In 1985, Sudan's currency situation was characterized by severe instability and devaluation, deeply intertwined with the nation's political and economic crises. The year began with the Sudanese pound (SDG) under immense pressure due to President Gaafar Nimeiry's disastrous economic policies, including the abrupt implementation of Islamic sharia law in 1983 and the removal of vital subsidies on basic commodities like bread and fuel. This triggered widespread inflation, a collapse in investor confidence, and a crippling foreign debt burden, leading to a stark divergence between the official exchange rate and a rampant black market.
The crisis culminated in April 1985 with the popular uprising that overthrew Nimeiry. His government's final act, just days before its fall, was a desperate and chaotic currency reform. In early April, old banknotes were suddenly demonetized and replaced with new ones, a move ostensibly aimed at curbing black-market trading and hoarding. However, the poorly planned execution caused public panic, cash shortages, and economic paralysis, further eroding trust in the monetary system and fueling the protests that ended his 16-year rule.

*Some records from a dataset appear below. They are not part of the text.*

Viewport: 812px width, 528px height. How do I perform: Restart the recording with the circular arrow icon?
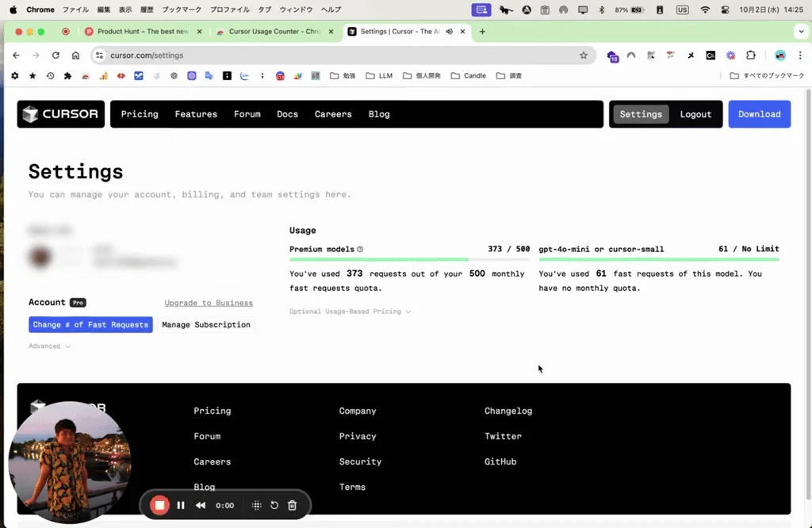pos(274,505)
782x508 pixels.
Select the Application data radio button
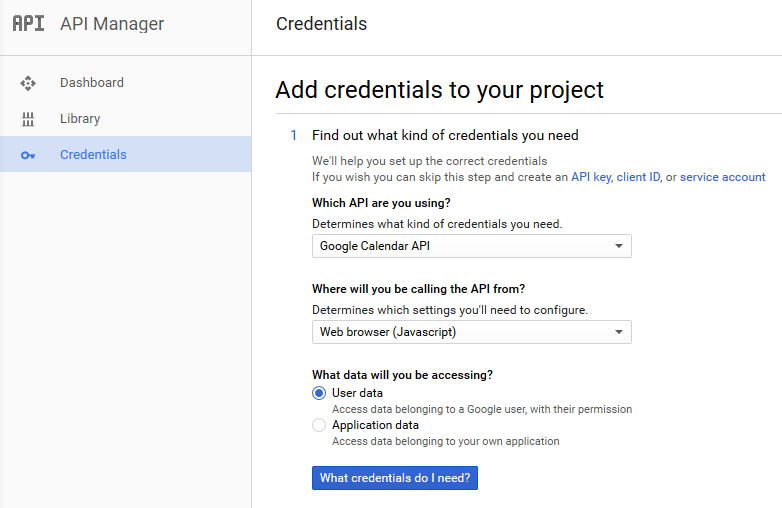(319, 425)
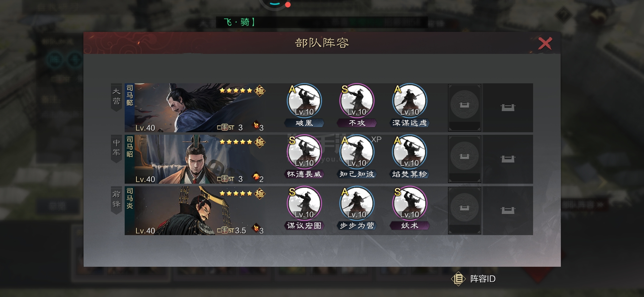Open the 破凰 skill icon
644x297 pixels.
(304, 101)
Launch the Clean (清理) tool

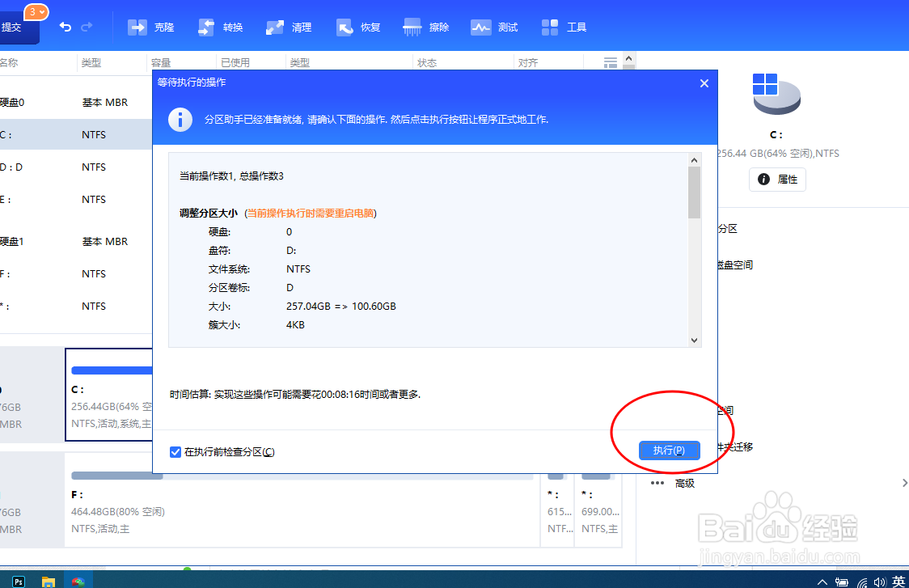[288, 26]
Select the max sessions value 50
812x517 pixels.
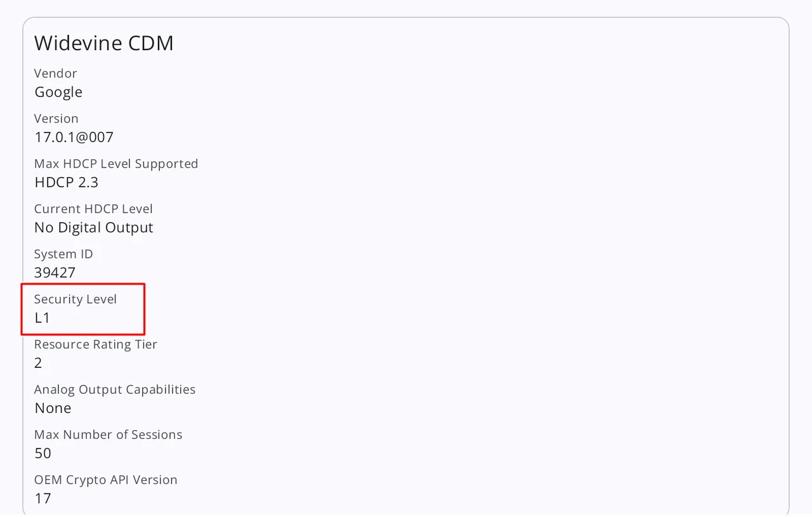click(x=43, y=453)
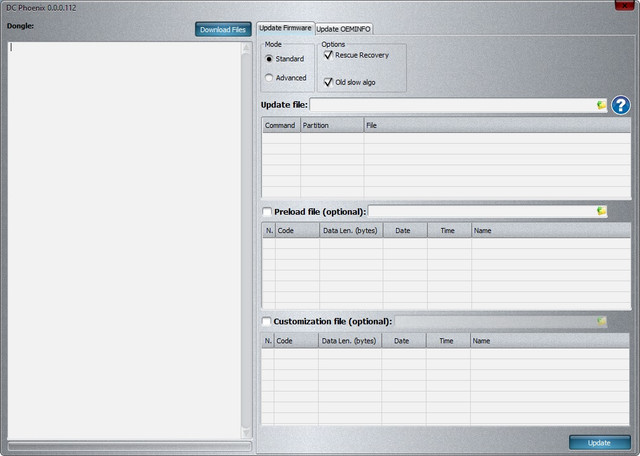Image resolution: width=640 pixels, height=456 pixels.
Task: Click browse folder icon for Preload file
Action: pyautogui.click(x=601, y=211)
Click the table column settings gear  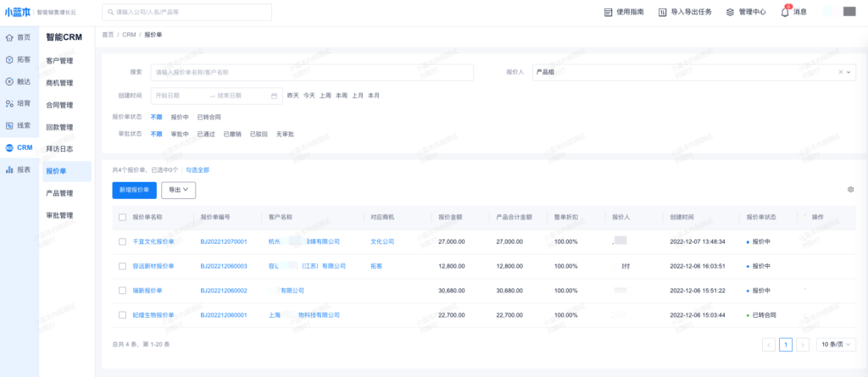[x=850, y=190]
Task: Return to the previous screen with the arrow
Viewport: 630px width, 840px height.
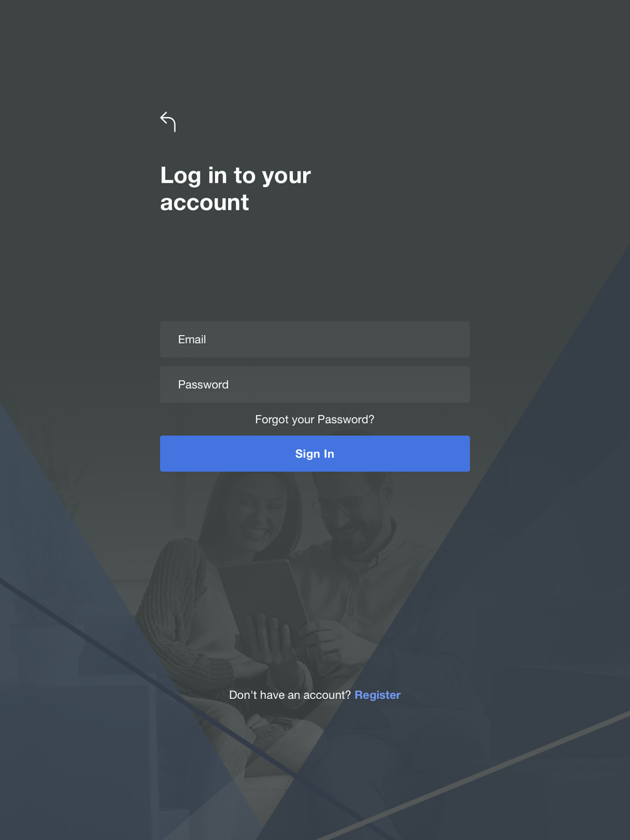Action: pos(168,122)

The transitional military-civilian government that took power inherited a shattered economy. The black market for foreign currency, especially US dollars, flourished as the official rate became increasingly unrealistic. Inflation soared, driven by massive budget deficits monetized by the central bank. This period set the stage for the chronic hyperinflation and currency instability that would plague Sudan for decades, as the fundamental issues of debt, agricultural decline (particularly the failing Gezira Scheme), and political instability remained unresolved.